PROMPT:
Extract every line of the records below and reproduce each one without any change, in its original order.

Entries for locating words and elements:
++++++

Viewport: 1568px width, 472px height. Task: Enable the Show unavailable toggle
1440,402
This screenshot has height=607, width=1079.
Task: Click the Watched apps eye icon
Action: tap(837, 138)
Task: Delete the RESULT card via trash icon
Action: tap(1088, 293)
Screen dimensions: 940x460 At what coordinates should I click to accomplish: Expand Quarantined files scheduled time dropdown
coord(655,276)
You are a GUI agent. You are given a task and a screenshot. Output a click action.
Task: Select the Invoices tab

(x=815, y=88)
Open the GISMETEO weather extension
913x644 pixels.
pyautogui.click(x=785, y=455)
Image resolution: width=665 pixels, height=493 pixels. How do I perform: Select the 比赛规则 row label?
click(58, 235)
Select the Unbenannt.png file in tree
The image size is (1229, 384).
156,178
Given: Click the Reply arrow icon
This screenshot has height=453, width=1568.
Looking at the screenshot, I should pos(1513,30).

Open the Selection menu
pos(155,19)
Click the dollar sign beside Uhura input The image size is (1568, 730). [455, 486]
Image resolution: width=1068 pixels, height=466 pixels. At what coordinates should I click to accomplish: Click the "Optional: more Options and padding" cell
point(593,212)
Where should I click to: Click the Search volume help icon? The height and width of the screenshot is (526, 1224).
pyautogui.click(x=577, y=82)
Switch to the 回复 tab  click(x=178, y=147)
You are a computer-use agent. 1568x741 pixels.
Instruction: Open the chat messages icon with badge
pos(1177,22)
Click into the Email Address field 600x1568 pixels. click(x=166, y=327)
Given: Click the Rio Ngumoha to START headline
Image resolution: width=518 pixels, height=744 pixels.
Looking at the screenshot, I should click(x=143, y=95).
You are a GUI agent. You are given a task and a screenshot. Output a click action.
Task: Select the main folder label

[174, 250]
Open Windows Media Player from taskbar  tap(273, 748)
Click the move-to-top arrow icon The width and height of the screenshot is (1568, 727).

++++++

SOLUTION FOR THIS EXERCISE:
Viewport: 1568px width, 472px height. Task: Enable the Show unavailable toggle
1440,402
This screenshot has height=607, width=1079.
Task: Click the Watched apps eye icon
Action: tap(837, 138)
Task: Delete the RESULT card via trash icon
Action: tap(1088, 293)
Screen dimensions: 940x460 At what coordinates should I click to accomplish: Expand Quarantined files scheduled time dropdown
coord(655,276)
You are a GUI agent. You are given a task and a screenshot. Output a click action.
Task: Select the Invoices tab

(x=815, y=88)
Open the GISMETEO weather extension
913x644 pixels.
pyautogui.click(x=785, y=455)
Image resolution: width=665 pixels, height=493 pixels. How do I perform: Select the 比赛规则 row label?
click(58, 235)
Select the Unbenannt.png file in tree
The image size is (1229, 384).
156,178
Given: Click the Reply arrow icon
This screenshot has height=453, width=1568.
Looking at the screenshot, I should pos(1513,30).

Open the Selection menu
pos(155,19)
Click the dollar sign beside Uhura input The image size is (1568, 730). [455, 486]
Image resolution: width=1068 pixels, height=466 pixels. At what coordinates should I click to accomplish: Click the "Optional: more Options and padding" cell
point(593,212)
Where should I click to: Click the Search volume help icon? The height and width of the screenshot is (526, 1224).
pyautogui.click(x=577, y=82)
Switch to the 回复 tab  click(x=178, y=147)
You are a computer-use agent. 1568x741 pixels.
Instruction: Open the chat messages icon with badge
pos(1177,22)
Click into the Email Address field 600x1568 pixels. click(x=166, y=327)
Given: Click the Rio Ngumoha to START headline
Image resolution: width=518 pixels, height=744 pixels.
Looking at the screenshot, I should click(x=143, y=95).
You are a GUI agent. You are given a task and a screenshot. Output a click action.
Task: Select the main folder label

[174, 250]
Open Windows Media Player from taskbar  tap(273, 748)
Click the move-to-top arrow icon The width and height of the screenshot is (1568, 727).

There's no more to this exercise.